EXTRAIT CHOISI:
##########
Quelles sont les autres conséquences pour la grossesse ?

«Le haut risque concerne également la grossesse et le fœtus. La femme a plus de risque de faire l’avortement (c’est avant 20 semaines), elle court un risque de faire un accouchement prématuré (avant terme : entre 20 et 37 semaines). Pour l’accouchement prématuré, l’enfant n’est pas encore mur. Avant 37 semaines, l’enfant va être exposé à ces complications. Parce que son organisme n’est pas encore adapté à la vie extérieure en dehors de cela, l’enfant peut mourir in-utéro, parce que l’hypertension va perturber l’irrigation de l’utérus, du placenta, l’enfant va recevoir une quantité de sang inférieure à la normale, il va se développer comme cela devait être. Parfois, l’enfant se développe mais il va être petit, c’est un retard de croissance, on aura un retard de croissance au lieu d’avoir un poids entre 2500g et 3500g, il va avoir un poids à 2.000 grammes. Il peut être un enfant fragile qui peut mourir des suites de l’accouchement ou même lors de l’accouchement».

Quelles attitudes tenir pour les femmes enceintes hypertendues ?
##########
EXTRAIT DES DONNÉES:
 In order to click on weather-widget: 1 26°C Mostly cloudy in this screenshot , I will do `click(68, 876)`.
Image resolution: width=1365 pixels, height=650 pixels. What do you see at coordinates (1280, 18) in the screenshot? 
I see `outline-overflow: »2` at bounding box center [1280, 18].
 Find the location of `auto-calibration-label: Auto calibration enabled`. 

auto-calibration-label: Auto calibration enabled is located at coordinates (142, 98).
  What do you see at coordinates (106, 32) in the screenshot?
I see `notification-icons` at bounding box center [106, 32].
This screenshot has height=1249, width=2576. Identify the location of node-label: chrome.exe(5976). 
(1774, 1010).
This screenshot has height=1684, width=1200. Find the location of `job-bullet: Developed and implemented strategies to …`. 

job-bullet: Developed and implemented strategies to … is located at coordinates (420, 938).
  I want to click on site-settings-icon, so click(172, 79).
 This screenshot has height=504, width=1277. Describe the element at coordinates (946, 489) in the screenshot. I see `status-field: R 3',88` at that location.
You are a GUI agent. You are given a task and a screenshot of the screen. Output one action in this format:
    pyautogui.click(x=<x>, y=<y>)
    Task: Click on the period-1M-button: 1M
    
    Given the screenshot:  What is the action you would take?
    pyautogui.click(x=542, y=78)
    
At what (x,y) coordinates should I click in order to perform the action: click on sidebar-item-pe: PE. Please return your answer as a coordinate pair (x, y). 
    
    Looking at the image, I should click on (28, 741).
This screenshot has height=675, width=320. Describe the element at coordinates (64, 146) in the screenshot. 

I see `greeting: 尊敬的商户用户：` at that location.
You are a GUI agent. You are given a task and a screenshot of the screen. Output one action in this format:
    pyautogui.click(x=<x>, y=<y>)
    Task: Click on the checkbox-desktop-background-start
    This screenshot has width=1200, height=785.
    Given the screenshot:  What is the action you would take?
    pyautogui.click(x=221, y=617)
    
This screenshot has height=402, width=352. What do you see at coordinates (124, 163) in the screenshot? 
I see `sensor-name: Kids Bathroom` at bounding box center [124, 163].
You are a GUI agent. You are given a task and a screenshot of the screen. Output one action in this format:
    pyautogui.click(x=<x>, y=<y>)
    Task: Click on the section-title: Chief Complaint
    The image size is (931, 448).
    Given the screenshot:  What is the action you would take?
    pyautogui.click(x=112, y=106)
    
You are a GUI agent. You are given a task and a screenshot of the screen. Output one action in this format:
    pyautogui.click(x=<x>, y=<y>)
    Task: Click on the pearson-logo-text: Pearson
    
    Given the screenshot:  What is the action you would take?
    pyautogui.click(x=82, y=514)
##########
CONSIGNE:
Prolongez le texte sur l'hypertension pendant la grossesse en reprenant juste après sa dernière phrase.

RÉPONSE ATTENDUE:
«L’attitude idéale serait, avant la grossesse, de se faire consulter. C’est ce qu’on appelle, une consultation pré-conceptionnelle. Ce n’est pas entré dans les mœurs. Mais, c’est un effort à faire. L’avantage c’est qu’on peut découvrir l’existence d’une hypertension chronique où les facteurs de risque. Il y a des mesures préventives pour l’éviter. Le plus souvent dans nos contextes, toutes les études que nous avons faites ont montré que l’hypertension artérielle est découverte au cours des complications. Ce sont des femmes qui viennent en crise, donc, à défaut. Lorsque les enfants sont décédés, il faut consulter très tôt avant les 3 premiers mois. Mais, beaucoup de femmes ne viennent pas, parce qu’on cache la grossesse.
Pour les femmes à risque, lorsqu’on lui donne de l’aspire à faible dose à partir de la 12e semaine, jusqu’à la 36e semaine, on peut prévenir les complications. A défaut, si l’hypertension est installée, plus on traite plus vite, plus on a la chance de prévenir les complications. Avec les consultations précoces, on peut découvrir d’autres maladies comme le diabète, l’hypertension artérielle. Dans ces cas, elles ne doivent pas avoir une consommation de sel excessive, consommer de la graisse à l’excès, être sédentaires. Elles doivent avoir une activité physique».

Est-ce que des études l’ont démontré ?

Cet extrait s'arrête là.